- Gopalpur Location in Uttar Pradesh, India
- Coordinates: 27°04′47″N 79°25′33″E﻿ / ﻿27.07974°N 79.42579°E
- Country: India
- State: Uttar Pradesh
- District: Mainpuri
- Tehsil: Bhongaon

Area
- • Total: 0.525 km^{2} (0.203 sq mi)

Population (2011)
- • Total: 181
- • Density: 345/km^{2} (893/sq mi)
- Time zone: UTC+5:30 (IST)
- PIN: 209720

= Gopalpur, Kishni =

Village in Uttar Pradesh, India

Gopalpur is a village in Kishni block of Mainpuri district, Uttar Pradesh. As of 2011, it had a total population of 181, in 24 households.

== Demographics ==
As of 2011, Gopalpur had a population of 181, in 24 households.
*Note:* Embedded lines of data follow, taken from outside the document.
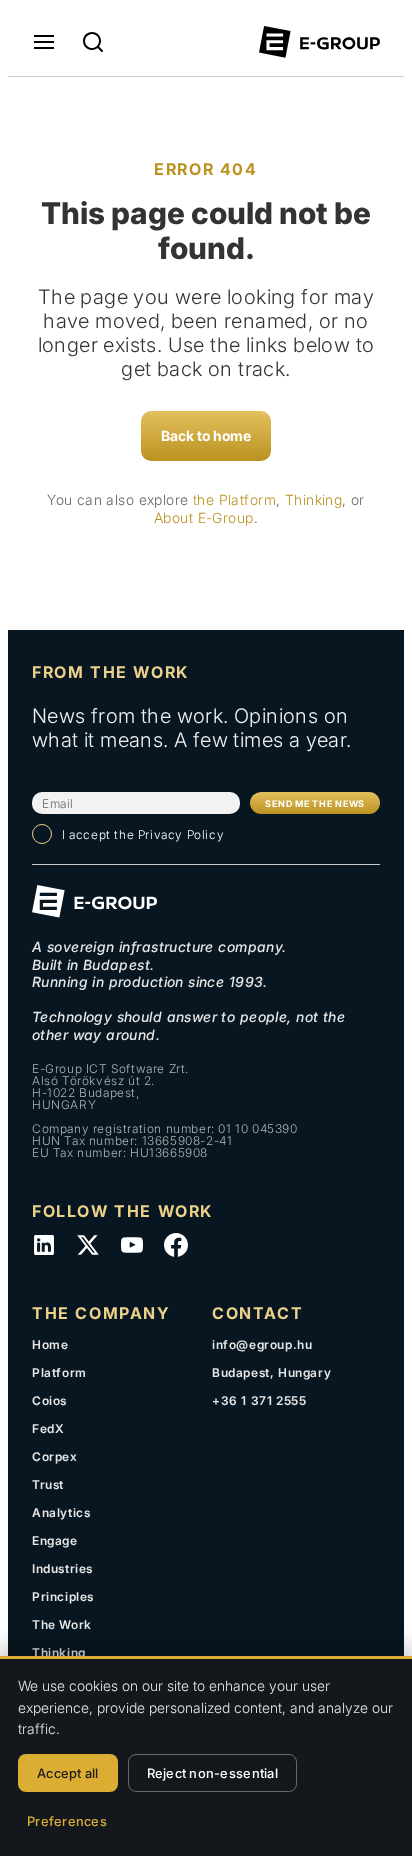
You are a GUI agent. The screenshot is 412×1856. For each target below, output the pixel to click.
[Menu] (44, 42)
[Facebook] (176, 1245)
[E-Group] (319, 42)
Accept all (68, 1773)
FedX (48, 1428)
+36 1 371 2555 (259, 1400)
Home (50, 1344)
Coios (49, 1400)
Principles (63, 1596)
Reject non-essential (212, 1773)
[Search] (93, 42)
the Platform (234, 499)
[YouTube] (132, 1245)
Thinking (313, 499)
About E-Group (203, 517)
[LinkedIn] (44, 1245)
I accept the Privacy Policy (143, 834)
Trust (48, 1484)
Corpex (55, 1456)
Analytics (61, 1512)
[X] (88, 1245)
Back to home (206, 435)
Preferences (67, 1821)
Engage (55, 1540)
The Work (62, 1624)
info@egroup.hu (262, 1344)
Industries (62, 1568)
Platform (59, 1372)
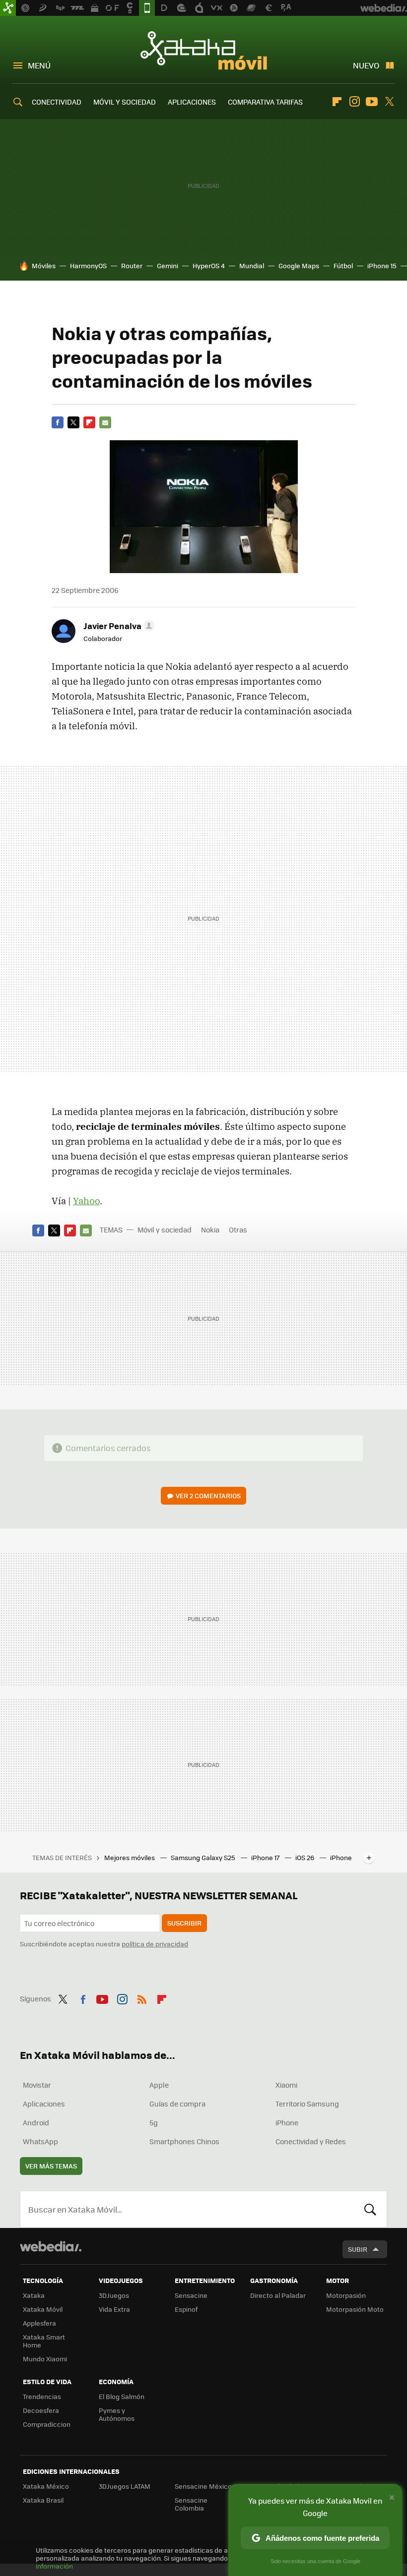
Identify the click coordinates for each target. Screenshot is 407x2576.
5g (153, 2122)
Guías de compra (177, 2103)
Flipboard (337, 102)
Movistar (37, 2085)
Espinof (186, 2309)
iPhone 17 (266, 1857)
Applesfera (39, 2323)
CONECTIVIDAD (56, 102)
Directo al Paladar (278, 2295)
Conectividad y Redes (310, 2141)
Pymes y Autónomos (117, 2414)
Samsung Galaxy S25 (204, 1857)
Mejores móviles (130, 1857)
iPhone (286, 2122)
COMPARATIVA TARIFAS (265, 102)
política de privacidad (155, 1943)
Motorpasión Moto (355, 2309)
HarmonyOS (88, 265)
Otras (238, 1229)
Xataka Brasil (43, 2500)
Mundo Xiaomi (45, 2358)
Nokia (210, 1229)
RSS (142, 1997)
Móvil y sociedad (164, 1229)
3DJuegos (114, 2295)
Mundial (251, 265)
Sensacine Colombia (191, 2504)
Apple (159, 2085)
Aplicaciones (44, 2103)
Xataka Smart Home (44, 2340)
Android (36, 2122)
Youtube (372, 102)
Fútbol (343, 265)
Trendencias (42, 2396)
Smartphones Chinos (184, 2141)
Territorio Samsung (307, 2103)
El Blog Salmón (121, 2396)
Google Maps (298, 265)
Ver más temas (51, 2165)
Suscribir (184, 1923)
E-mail (105, 422)
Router (131, 265)
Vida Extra (114, 2309)
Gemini (167, 265)
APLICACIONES (192, 102)
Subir (357, 2249)
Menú (39, 65)
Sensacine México (203, 2486)
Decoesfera (41, 2410)
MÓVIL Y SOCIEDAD (124, 102)
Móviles (44, 265)
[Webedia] (50, 2246)
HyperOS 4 (209, 265)
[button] (117, 626)
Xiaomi (286, 2085)
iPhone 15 (382, 265)
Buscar (370, 2209)
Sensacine (191, 2295)
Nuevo (366, 65)
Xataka (34, 2295)
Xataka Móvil (203, 50)
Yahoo (86, 1201)
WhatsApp (40, 2141)
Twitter (389, 102)
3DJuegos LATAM (124, 2486)
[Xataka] (8, 8)
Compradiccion (46, 2424)
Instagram (354, 102)
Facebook (58, 422)
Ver (208, 1495)
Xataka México (46, 2486)
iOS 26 (305, 1857)
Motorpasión (346, 2295)
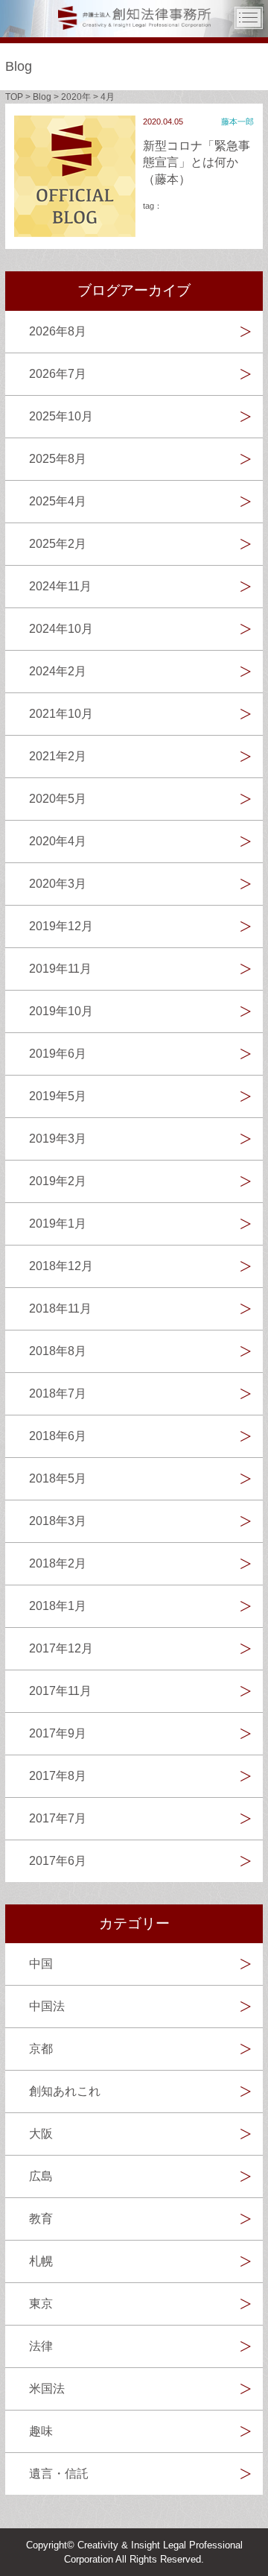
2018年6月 (57, 1436)
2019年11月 (60, 968)
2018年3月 (57, 1521)
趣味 (41, 2431)
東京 (41, 2303)
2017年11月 (60, 1691)
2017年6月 (57, 1860)
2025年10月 (61, 416)
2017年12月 (61, 1648)
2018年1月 (57, 1606)
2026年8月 (57, 331)
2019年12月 (61, 926)
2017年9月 (57, 1733)
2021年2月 (57, 756)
This population was 54.1% male (98) and 45.9% female (83). The 0-6 age group numbered 43 (19 male and 24 female), or 23.8% of the total population. No residents were members of Scheduled Castes.
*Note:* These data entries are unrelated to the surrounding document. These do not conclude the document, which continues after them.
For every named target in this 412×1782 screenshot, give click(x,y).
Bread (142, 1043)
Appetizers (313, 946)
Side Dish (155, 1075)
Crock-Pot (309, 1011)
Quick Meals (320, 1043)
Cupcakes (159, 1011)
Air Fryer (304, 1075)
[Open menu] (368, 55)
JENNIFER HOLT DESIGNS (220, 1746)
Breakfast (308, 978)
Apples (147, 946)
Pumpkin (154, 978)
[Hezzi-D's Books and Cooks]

The 1981 census recorded Gopalpur as having a population of 95 people, in 16 households.

The 1961 census recorded Gopalpur as comprising 1 hamlet, with a total population of 54 people (31 male and 23 female), in 14 households and 10 physical houses. The area of the village was given as 120 acres.

== Infrastructure ==
As of 2011, Gopalpur did not have any schools or healthcare facilities. Drinking water was provided by hand pump and tube well; there were no public toilets. The village had a post office but no public library; there was at least some access to electricity for all purposes. Streets were made of kachcha materials.